3. Werden in einem bestandskräftigen Feststellungsbescheid die Gewinnanteile der Treuhand-Gesellschafter trotz des Insolvenzverfahrens weiterhin dem Insolvenzschuldner als Mitunternehmer steuerlich zugerechnet, so ist aufgrund der Bindungswirkung dieses Grundlagenbescheids für das Einkommensteuerverfahren vom Fortbestand des Treuhandverhältnisses auszugehen.

4. Die Bindungswirkung der für die Personengesellschaft und die Treuhand ergangenen Feststellungsbescheide erstreckt sich nicht auf die tatbestandlichen Voraussetzungen des § 55 Abs. 1 InsO, die daher im Einkommensteuerverfahren eigenständig zu prüfen sind.

 

Normenkette

§ 55 Abs. 1 Nr. 1 InsO

 

Sachverhalt

Der Kläger ist Insolvenzverwalter über das Vermögen des Insolvenzschuldners B. B war – über Familienmitglieder – treuhänderisch an der B-KG beteiligt. Im Streitjahr 2010 wurde ihm durch einen bestandskräftigen Feststellungsbescheid ein Gewinnanteil der B-KG i.H.v. 99.000 EUR zugerechnet. Zudem erzielte B Einkünfte aus nichtselbstständiger Tätigkeit. Die Treuhandverträge wurden dem Kläger erst Mitte März 2010 bekannt. Eine Freigabe erklärte er nicht.

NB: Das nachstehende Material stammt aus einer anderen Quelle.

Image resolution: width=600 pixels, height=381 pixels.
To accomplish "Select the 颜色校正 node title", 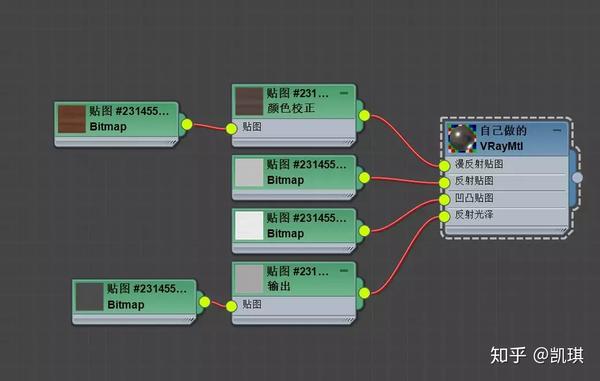I will (291, 108).
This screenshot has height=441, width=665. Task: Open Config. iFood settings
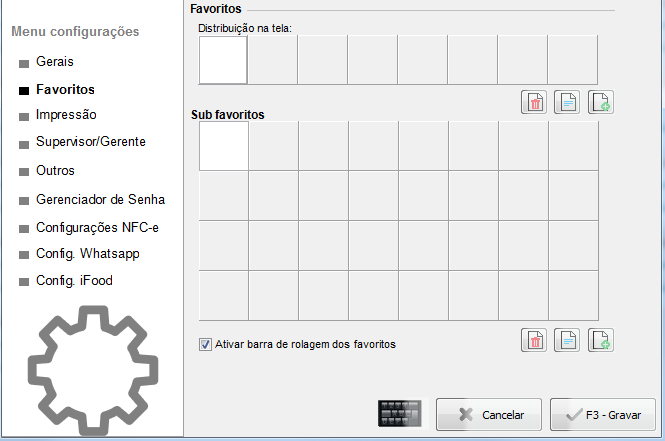74,281
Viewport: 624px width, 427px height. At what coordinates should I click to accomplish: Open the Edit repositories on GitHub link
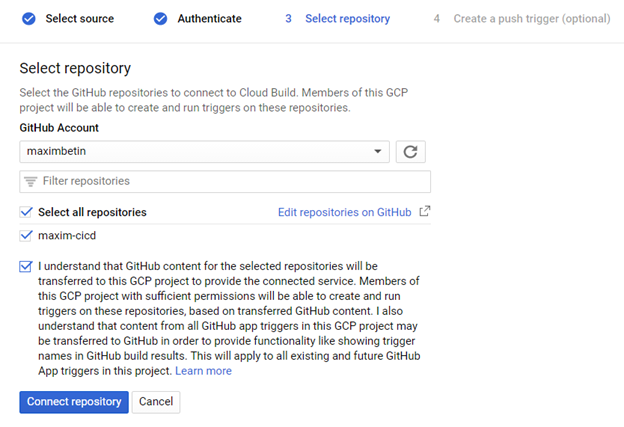tap(344, 212)
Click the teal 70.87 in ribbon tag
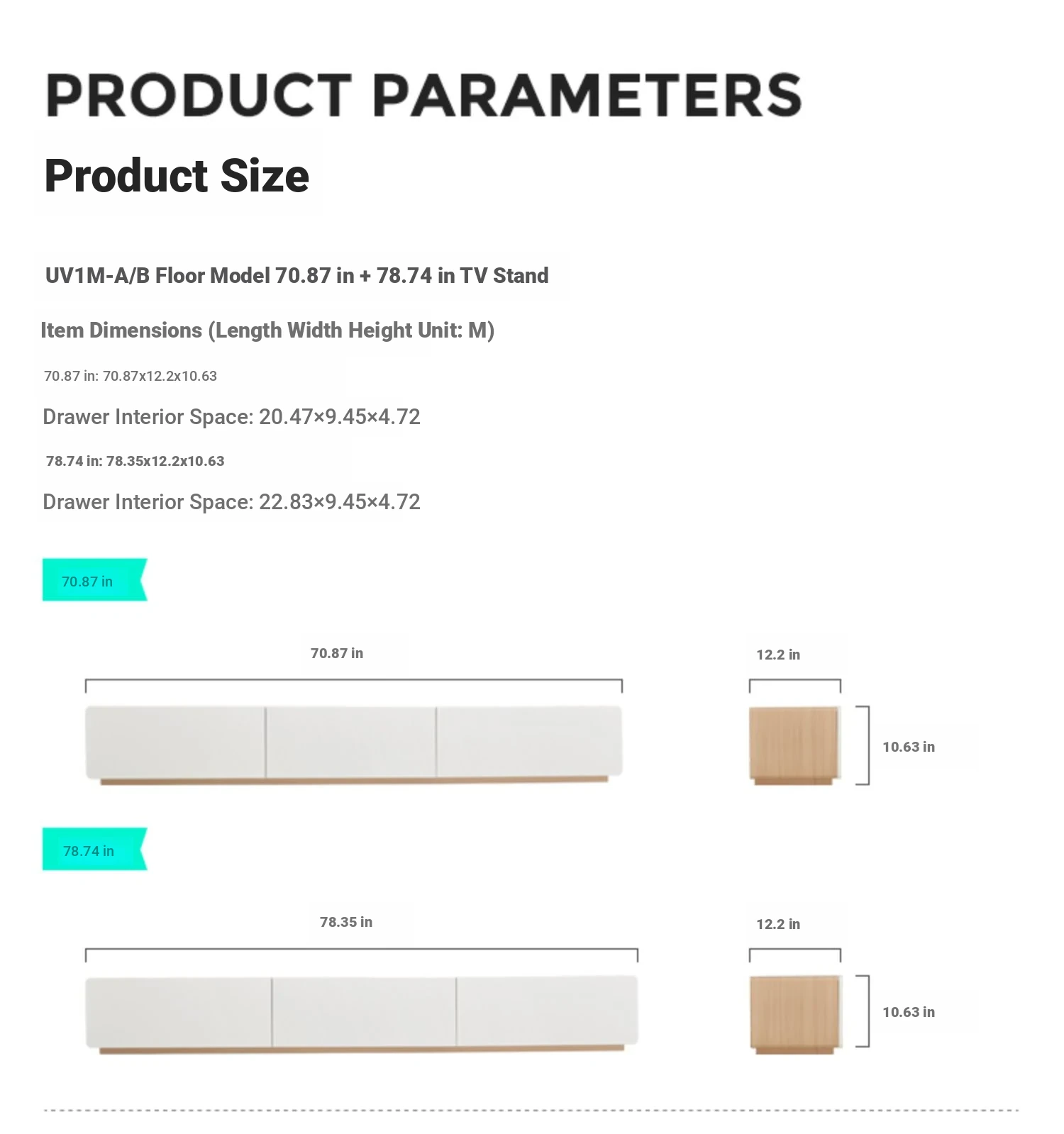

Mit dem Einkommensteuerbescheid für 2010 setzte das FA Einkommensteuer als Masseverbindlichkeit fest. Dabei legte es die einheitlich und gesondert festgestellten Beteiligungseinkünfte der B-KG sowie Einkünfte des B gemäß § 19 EStG zugrunde. Den Bescheid richtete es an den Kläger als Insolvenzverwalter für B. Nach erfolglos durchgeführtem Einspruchsverfahren gab das FG der Klage statt (FG Düsseldorf, Urteil vom 21.7.2016, 11 K 613/13 E, Haufe-Index 9907368, EFG 2016, 1906).

 

Entscheidung

Die Revision des FA war aus den unter den Praxis-Hinweisen dargestellten Gründen begründet und führte zur Aufhebung des angefochtenen FG-Urteils und zur Abweisung der Klage in dem vom FA beantragten Umfang.

 

Hinweis

1. Der bestandskräftige Feststellungsbescheid einer Personengesellschaft ist als Grundlagenbescheid gemäß § 182 Abs. 1 Satz 1 AO für den an den Insolvenzverwalter für den Insolvenzschuldner gerichteten Einkommensteuerbescheid als Folgebescheid bindend. Die Bindungswirkung erstreckt sich auf die Feststellungen, dass bestimmte Anteile am Gewinn der Personengesellschaft dem Insolvenzschuldner als Mitunternehmer zugerechnet werden und dass dieser insoweit Einkünfte aus Gewerbebetrieb in einer bestimmten Höhe erzielt hat.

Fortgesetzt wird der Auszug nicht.